# THE TASK
Starting at the line that holds "Edit the Persegi name with the pencil icon" and stopping at the line that holds "Click the display", restate the records below word for word, with both of those lines included.

Collected data

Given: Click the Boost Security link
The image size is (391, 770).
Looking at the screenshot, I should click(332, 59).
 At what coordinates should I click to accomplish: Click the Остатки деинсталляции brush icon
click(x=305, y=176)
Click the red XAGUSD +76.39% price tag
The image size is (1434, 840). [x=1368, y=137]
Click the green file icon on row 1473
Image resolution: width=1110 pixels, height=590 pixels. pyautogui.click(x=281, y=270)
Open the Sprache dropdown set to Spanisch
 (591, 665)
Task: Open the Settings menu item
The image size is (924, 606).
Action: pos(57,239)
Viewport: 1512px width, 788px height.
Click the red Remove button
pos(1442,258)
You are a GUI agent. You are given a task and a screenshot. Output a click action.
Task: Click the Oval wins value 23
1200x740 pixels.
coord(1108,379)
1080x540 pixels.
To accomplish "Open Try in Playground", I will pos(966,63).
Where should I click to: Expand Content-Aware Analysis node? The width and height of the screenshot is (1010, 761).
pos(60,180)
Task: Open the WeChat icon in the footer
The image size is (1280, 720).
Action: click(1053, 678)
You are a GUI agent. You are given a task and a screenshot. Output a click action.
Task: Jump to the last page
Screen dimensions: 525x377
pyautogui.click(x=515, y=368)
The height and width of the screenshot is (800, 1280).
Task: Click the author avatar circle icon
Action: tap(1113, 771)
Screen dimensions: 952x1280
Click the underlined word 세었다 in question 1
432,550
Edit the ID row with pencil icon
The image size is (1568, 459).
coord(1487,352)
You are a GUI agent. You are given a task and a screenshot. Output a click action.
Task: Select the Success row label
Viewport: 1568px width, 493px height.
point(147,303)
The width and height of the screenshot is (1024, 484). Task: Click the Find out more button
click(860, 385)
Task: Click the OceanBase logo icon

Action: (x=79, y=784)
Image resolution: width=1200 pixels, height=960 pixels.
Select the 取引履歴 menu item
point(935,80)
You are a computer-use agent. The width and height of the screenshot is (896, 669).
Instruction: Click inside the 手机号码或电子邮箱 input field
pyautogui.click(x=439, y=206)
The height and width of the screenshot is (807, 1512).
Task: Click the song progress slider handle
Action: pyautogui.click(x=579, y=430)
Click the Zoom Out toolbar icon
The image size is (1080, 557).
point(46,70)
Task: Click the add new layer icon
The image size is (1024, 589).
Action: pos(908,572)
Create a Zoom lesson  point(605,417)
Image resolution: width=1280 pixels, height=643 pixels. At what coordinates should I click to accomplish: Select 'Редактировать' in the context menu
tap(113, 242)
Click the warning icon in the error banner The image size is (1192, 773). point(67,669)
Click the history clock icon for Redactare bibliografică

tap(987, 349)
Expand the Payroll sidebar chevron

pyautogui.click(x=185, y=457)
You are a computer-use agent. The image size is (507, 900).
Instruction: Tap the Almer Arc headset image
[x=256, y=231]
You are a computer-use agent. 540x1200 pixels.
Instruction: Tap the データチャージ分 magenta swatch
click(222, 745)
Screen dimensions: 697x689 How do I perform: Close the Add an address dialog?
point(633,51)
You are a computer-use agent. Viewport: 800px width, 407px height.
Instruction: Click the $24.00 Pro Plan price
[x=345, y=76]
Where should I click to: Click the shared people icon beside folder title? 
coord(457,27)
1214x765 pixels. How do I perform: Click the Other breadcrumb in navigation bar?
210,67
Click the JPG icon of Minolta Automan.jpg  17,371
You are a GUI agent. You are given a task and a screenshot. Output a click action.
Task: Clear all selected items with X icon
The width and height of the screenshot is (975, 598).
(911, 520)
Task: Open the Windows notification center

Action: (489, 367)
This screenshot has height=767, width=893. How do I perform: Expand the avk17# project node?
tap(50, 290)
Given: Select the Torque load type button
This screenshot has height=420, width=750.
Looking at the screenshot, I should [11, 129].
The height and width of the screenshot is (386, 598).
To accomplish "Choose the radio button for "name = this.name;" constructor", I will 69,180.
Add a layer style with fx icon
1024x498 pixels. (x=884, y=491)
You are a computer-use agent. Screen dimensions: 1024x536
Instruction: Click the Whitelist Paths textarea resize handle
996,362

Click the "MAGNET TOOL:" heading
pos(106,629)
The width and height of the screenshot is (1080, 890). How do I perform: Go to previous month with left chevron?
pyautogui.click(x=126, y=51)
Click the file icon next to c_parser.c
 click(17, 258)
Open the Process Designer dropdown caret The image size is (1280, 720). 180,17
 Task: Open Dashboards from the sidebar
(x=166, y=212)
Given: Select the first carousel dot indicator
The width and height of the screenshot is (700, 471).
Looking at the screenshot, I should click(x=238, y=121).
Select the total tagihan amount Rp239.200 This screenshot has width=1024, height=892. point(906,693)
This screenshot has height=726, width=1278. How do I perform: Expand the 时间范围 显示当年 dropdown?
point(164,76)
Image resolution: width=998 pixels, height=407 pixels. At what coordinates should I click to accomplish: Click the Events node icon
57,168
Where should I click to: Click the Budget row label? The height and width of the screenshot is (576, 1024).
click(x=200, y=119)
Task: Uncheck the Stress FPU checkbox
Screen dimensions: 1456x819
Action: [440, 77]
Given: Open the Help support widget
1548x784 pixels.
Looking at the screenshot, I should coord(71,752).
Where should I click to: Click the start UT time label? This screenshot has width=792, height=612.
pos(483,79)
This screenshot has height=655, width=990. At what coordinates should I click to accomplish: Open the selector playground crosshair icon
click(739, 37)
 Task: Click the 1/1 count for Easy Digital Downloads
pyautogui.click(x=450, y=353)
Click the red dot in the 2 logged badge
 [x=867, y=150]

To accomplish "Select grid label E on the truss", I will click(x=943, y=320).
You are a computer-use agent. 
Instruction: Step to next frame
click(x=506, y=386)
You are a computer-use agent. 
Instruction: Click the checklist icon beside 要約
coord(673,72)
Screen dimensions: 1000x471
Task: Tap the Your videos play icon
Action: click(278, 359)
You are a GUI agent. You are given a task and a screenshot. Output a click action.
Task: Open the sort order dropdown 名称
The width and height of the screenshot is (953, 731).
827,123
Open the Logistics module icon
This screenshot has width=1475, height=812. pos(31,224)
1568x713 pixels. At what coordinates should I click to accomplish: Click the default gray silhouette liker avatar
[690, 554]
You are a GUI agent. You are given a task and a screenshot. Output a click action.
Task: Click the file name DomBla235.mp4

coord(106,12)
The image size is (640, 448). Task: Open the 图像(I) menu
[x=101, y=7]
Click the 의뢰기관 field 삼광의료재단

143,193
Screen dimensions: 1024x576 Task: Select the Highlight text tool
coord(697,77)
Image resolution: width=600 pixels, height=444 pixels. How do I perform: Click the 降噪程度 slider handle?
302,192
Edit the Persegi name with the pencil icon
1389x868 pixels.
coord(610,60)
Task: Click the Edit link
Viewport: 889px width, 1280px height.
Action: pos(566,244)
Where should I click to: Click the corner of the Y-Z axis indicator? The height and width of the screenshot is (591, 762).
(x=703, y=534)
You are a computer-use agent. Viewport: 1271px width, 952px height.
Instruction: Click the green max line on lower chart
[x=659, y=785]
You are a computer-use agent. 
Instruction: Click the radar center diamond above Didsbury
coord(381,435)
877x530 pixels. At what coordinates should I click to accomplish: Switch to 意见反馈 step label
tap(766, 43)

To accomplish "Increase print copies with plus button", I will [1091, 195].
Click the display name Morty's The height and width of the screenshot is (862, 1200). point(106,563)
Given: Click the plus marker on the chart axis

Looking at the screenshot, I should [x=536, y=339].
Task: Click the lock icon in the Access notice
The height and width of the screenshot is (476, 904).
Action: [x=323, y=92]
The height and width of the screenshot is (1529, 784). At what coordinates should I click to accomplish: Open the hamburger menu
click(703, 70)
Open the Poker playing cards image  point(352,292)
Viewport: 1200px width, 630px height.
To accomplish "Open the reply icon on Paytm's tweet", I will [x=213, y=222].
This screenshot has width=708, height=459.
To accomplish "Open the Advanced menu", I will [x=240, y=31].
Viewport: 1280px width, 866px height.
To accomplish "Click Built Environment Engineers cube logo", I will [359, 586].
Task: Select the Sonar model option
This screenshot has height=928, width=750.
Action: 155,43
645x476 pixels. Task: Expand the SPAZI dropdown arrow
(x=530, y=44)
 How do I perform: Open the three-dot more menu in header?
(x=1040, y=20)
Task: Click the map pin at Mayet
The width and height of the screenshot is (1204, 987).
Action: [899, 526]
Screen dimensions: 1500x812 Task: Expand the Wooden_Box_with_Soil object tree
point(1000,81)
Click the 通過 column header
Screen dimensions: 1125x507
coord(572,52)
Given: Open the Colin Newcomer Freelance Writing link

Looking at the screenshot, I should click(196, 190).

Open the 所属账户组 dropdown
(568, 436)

# EXERCISE OUTPUT
Edit the Persegi name with the pencil icon
1389x868 pixels.
coord(610,60)
Task: Click the Edit link
Viewport: 889px width, 1280px height.
Action: pos(566,244)
Where should I click to: Click the corner of the Y-Z axis indicator? The height and width of the screenshot is (591, 762).
(x=703, y=534)
You are a computer-use agent. Viewport: 1271px width, 952px height.
Instruction: Click the green max line on lower chart
[x=659, y=785]
You are a computer-use agent. 
Instruction: Click the radar center diamond above Didsbury
coord(381,435)
877x530 pixels. At what coordinates should I click to accomplish: Switch to 意见反馈 step label
tap(766, 43)

To accomplish "Increase print copies with plus button", I will [1091, 195].
Click the display name Morty's The height and width of the screenshot is (862, 1200). point(106,563)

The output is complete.